# [Exercise details]
Could you reproduce the records below with every "GUI agent" renamed to "interface agent" and everything else left as it is?

# [Stored rows]
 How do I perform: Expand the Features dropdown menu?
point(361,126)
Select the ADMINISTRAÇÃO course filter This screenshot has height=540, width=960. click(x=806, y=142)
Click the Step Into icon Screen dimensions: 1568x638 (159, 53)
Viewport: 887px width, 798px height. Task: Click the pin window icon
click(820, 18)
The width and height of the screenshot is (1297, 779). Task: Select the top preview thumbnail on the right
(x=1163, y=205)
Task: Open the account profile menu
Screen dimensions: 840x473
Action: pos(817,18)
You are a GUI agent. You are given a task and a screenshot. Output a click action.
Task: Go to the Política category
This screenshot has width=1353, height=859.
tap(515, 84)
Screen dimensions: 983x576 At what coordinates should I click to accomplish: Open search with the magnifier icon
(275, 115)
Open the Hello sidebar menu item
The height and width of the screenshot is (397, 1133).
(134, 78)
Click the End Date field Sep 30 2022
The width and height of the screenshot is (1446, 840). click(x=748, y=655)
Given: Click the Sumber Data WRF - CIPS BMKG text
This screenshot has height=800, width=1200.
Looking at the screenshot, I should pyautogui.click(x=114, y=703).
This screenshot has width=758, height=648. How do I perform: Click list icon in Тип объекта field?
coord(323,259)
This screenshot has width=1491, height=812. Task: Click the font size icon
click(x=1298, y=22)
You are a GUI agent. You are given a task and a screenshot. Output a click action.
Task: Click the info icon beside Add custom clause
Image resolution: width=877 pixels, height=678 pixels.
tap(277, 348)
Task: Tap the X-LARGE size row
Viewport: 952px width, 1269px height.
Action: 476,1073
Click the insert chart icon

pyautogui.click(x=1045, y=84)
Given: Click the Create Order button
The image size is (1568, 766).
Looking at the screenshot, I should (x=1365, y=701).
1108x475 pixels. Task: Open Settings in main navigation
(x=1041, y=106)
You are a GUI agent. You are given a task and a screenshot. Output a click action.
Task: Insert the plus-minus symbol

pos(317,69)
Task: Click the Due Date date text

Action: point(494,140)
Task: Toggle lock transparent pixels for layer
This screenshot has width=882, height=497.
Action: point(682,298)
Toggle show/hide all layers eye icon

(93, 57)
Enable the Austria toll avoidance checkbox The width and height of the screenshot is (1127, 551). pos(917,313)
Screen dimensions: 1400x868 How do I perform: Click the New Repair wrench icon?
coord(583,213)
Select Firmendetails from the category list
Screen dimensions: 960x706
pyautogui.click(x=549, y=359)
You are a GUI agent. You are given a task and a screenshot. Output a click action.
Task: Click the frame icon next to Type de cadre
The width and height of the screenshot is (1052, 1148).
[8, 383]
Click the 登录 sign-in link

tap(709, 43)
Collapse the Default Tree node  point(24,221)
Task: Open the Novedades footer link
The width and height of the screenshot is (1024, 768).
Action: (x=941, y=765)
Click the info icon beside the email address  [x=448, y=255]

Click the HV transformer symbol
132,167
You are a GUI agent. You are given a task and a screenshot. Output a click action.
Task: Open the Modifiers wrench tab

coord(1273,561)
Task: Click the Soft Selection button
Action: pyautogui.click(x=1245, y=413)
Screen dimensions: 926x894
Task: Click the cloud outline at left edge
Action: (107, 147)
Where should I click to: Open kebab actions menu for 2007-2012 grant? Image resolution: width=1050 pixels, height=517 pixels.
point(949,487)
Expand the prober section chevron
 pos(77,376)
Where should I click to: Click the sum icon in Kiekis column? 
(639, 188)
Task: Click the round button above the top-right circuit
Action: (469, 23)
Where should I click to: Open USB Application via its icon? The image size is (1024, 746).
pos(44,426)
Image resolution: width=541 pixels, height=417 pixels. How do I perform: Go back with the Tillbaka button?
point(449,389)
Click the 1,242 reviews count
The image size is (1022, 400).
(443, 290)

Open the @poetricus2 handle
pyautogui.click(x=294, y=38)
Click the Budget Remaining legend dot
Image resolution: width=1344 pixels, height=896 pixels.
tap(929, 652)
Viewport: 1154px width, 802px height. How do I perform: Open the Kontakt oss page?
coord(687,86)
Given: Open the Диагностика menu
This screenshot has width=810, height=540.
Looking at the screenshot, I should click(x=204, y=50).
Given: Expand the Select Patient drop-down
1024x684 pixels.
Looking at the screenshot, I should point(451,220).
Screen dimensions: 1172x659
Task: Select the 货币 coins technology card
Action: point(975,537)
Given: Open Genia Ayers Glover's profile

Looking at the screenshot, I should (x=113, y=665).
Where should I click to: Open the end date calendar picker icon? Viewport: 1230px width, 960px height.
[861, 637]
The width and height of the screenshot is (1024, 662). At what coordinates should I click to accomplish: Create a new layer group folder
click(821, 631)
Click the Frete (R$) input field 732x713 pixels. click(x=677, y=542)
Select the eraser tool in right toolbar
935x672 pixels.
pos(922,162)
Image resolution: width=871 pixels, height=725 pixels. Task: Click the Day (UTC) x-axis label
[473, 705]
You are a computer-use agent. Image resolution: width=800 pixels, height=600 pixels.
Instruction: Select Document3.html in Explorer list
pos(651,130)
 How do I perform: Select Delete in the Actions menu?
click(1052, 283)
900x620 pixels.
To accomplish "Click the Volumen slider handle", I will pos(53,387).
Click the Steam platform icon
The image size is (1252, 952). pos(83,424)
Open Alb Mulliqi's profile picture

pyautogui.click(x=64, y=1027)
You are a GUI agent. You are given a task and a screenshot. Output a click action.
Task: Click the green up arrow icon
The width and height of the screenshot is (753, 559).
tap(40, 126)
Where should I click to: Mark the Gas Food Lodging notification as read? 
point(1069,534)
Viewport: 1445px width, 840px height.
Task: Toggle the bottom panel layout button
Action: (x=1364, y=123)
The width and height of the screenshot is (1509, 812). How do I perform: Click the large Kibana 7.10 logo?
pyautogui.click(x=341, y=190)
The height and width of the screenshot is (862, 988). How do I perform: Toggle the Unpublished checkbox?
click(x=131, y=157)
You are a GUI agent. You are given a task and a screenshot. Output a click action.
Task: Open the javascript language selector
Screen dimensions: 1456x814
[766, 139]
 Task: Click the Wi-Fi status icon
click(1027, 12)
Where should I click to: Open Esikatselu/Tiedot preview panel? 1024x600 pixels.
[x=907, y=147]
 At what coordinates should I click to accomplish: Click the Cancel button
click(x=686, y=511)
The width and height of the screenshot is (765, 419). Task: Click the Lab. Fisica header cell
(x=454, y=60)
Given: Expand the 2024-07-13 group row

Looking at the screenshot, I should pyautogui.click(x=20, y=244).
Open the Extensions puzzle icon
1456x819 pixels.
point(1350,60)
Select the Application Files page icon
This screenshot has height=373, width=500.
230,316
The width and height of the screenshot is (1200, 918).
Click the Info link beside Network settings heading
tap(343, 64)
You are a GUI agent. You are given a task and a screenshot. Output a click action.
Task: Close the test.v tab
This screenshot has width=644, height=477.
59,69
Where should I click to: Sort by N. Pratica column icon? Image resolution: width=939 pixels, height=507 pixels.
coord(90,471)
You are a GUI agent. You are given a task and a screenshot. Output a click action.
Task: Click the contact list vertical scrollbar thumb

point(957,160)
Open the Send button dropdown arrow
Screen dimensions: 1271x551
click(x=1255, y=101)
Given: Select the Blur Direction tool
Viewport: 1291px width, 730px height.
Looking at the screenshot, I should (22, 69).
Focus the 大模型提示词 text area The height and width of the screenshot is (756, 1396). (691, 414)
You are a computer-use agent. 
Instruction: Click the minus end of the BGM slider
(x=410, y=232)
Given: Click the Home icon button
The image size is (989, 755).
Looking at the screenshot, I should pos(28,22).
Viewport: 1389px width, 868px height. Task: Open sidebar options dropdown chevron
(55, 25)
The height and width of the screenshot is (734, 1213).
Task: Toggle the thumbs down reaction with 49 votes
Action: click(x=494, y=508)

# [Complete answer]
 How do I perform: Expand the Features dropdown menu?
point(361,126)
Select the ADMINISTRAÇÃO course filter This screenshot has height=540, width=960. click(x=806, y=142)
Click the Step Into icon Screen dimensions: 1568x638 (159, 53)
Viewport: 887px width, 798px height. Task: Click the pin window icon
click(820, 18)
The width and height of the screenshot is (1297, 779). Task: Select the top preview thumbnail on the right
(x=1163, y=205)
Task: Open the account profile menu
Screen dimensions: 840x473
Action: pos(817,18)
You are a interface agent. You are given a task and a screenshot. Output a click action.
Task: Go to the Política category
This screenshot has width=1353, height=859.
tap(515, 84)
Screen dimensions: 983x576 At what coordinates should I click to accomplish: Open search with the magnifier icon
(275, 115)
Open the Hello sidebar menu item
The height and width of the screenshot is (397, 1133).
(134, 78)
Click the End Date field Sep 30 2022
The width and height of the screenshot is (1446, 840). click(x=748, y=655)
Given: Click the Sumber Data WRF - CIPS BMKG text
This screenshot has height=800, width=1200.
Looking at the screenshot, I should pyautogui.click(x=114, y=703).
This screenshot has width=758, height=648. How do I perform: Click list icon in Тип объекта field?
coord(323,259)
This screenshot has width=1491, height=812. Task: Click the font size icon
click(x=1298, y=22)
You are a interface agent. You are given a task and a screenshot. Output a click action.
Task: Click the info icon beside Add custom clause
Image resolution: width=877 pixels, height=678 pixels.
tap(277, 348)
Task: Tap the X-LARGE size row
Viewport: 952px width, 1269px height.
Action: 476,1073
Click the insert chart icon

pyautogui.click(x=1045, y=84)
Given: Click the Create Order button
The image size is (1568, 766).
Looking at the screenshot, I should (x=1365, y=701).
1108x475 pixels. Task: Open Settings in main navigation
(x=1041, y=106)
You are a interface agent. You are given a task and a screenshot. Output a click action.
Task: Insert the plus-minus symbol

pos(317,69)
Task: Click the Due Date date text

Action: point(494,140)
Task: Toggle lock transparent pixels for layer
This screenshot has width=882, height=497.
Action: point(682,298)
Toggle show/hide all layers eye icon

(93, 57)
Enable the Austria toll avoidance checkbox The width and height of the screenshot is (1127, 551). pos(917,313)
Screen dimensions: 1400x868 How do I perform: Click the New Repair wrench icon?
coord(583,213)
Select Firmendetails from the category list
Screen dimensions: 960x706
pyautogui.click(x=549, y=359)
You are a interface agent. You are given a task and a screenshot. Output a click action.
Task: Click the frame icon next to Type de cadre
The width and height of the screenshot is (1052, 1148).
[8, 383]
Click the 登录 sign-in link

tap(709, 43)
Collapse the Default Tree node  point(24,221)
Task: Open the Novedades footer link
The width and height of the screenshot is (1024, 768).
Action: (x=941, y=765)
Click the info icon beside the email address  [x=448, y=255]

Click the HV transformer symbol
132,167
You are a interface agent. You are given a task and a screenshot. Output a click action.
Task: Open the Modifiers wrench tab

coord(1273,561)
Task: Click the Soft Selection button
Action: pyautogui.click(x=1245, y=413)
Screen dimensions: 926x894
Task: Click the cloud outline at left edge
Action: (107, 147)
Where should I click to: Open kebab actions menu for 2007-2012 grant? Image resolution: width=1050 pixels, height=517 pixels.
point(949,487)
Expand the prober section chevron
 pos(77,376)
Where should I click to: Click the sum icon in Kiekis column? 
(639, 188)
Task: Click the round button above the top-right circuit
Action: (469, 23)
Where should I click to: Open USB Application via its icon? The image size is (1024, 746).
pos(44,426)
Image resolution: width=541 pixels, height=417 pixels. How do I perform: Go back with the Tillbaka button?
point(449,389)
Click the 1,242 reviews count
The image size is (1022, 400).
(443, 290)

Open the @poetricus2 handle
pyautogui.click(x=294, y=38)
Click the Budget Remaining legend dot
Image resolution: width=1344 pixels, height=896 pixels.
tap(929, 652)
Viewport: 1154px width, 802px height. How do I perform: Open the Kontakt oss page?
coord(687,86)
Given: Open the Диагностика menu
This screenshot has width=810, height=540.
Looking at the screenshot, I should click(x=204, y=50).
Given: Expand the Select Patient drop-down
1024x684 pixels.
Looking at the screenshot, I should point(451,220).
Screen dimensions: 1172x659
Task: Select the 货币 coins technology card
Action: point(975,537)
Given: Open Genia Ayers Glover's profile

Looking at the screenshot, I should (x=113, y=665).
Where should I click to: Open the end date calendar picker icon? Viewport: 1230px width, 960px height.
[861, 637]
The width and height of the screenshot is (1024, 662). At what coordinates should I click to accomplish: Create a new layer group folder
click(821, 631)
Click the Frete (R$) input field 732x713 pixels. click(x=677, y=542)
Select the eraser tool in right toolbar
935x672 pixels.
pos(922,162)
Image resolution: width=871 pixels, height=725 pixels. Task: Click the Day (UTC) x-axis label
[473, 705]
You are a computer-use agent. Image resolution: width=800 pixels, height=600 pixels.
Instruction: Select Document3.html in Explorer list
pos(651,130)
 How do I perform: Select Delete in the Actions menu?
click(1052, 283)
900x620 pixels.
To accomplish "Click the Volumen slider handle", I will pos(53,387).
Click the Steam platform icon
The image size is (1252, 952). pos(83,424)
Open Alb Mulliqi's profile picture

pyautogui.click(x=64, y=1027)
You are a interface agent. You are given a task and a screenshot. Output a click action.
Task: Click the green up arrow icon
The width and height of the screenshot is (753, 559).
tap(40, 126)
Where should I click to: Mark the Gas Food Lodging notification as read? 
point(1069,534)
Viewport: 1445px width, 840px height.
Task: Toggle the bottom panel layout button
Action: (x=1364, y=123)
The width and height of the screenshot is (1509, 812). How do I perform: Click the large Kibana 7.10 logo?
pyautogui.click(x=341, y=190)
The height and width of the screenshot is (862, 988). How do I perform: Toggle the Unpublished checkbox?
click(x=131, y=157)
You are a interface agent. You are given a task and a screenshot. Output a click action.
Task: Open the javascript language selector
Screen dimensions: 1456x814
[766, 139]
 Task: Click the Wi-Fi status icon
click(1027, 12)
Where should I click to: Open Esikatselu/Tiedot preview panel? 1024x600 pixels.
[x=907, y=147]
 At what coordinates should I click to accomplish: Click the Cancel button
click(x=686, y=511)
The width and height of the screenshot is (765, 419). Task: Click the Lab. Fisica header cell
(x=454, y=60)
Given: Expand the 2024-07-13 group row

Looking at the screenshot, I should pyautogui.click(x=20, y=244).
Open the Extensions puzzle icon
1456x819 pixels.
point(1350,60)
Select the Application Files page icon
This screenshot has height=373, width=500.
230,316
The width and height of the screenshot is (1200, 918).
Click the Info link beside Network settings heading
tap(343, 64)
You are a interface agent. You are given a task and a screenshot. Output a click action.
Task: Close the test.v tab
This screenshot has width=644, height=477.
59,69
Where should I click to: Sort by N. Pratica column icon? Image resolution: width=939 pixels, height=507 pixels.
coord(90,471)
You are a interface agent. You are given a task and a screenshot. Output a click action.
Task: Click the contact list vertical scrollbar thumb

point(957,160)
Open the Send button dropdown arrow
Screen dimensions: 1271x551
click(x=1255, y=101)
Given: Select the Blur Direction tool
Viewport: 1291px width, 730px height.
Looking at the screenshot, I should (22, 69).
Focus the 大模型提示词 text area The height and width of the screenshot is (756, 1396). (691, 414)
You are a computer-use agent. 
Instruction: Click the minus end of the BGM slider
(x=410, y=232)
Given: Click the Home icon button
The image size is (989, 755).
Looking at the screenshot, I should pos(28,22).
Viewport: 1389px width, 868px height. Task: Open sidebar options dropdown chevron
(55, 25)
The height and width of the screenshot is (734, 1213).
Task: Toggle the thumbs down reaction with 49 votes
Action: click(x=494, y=508)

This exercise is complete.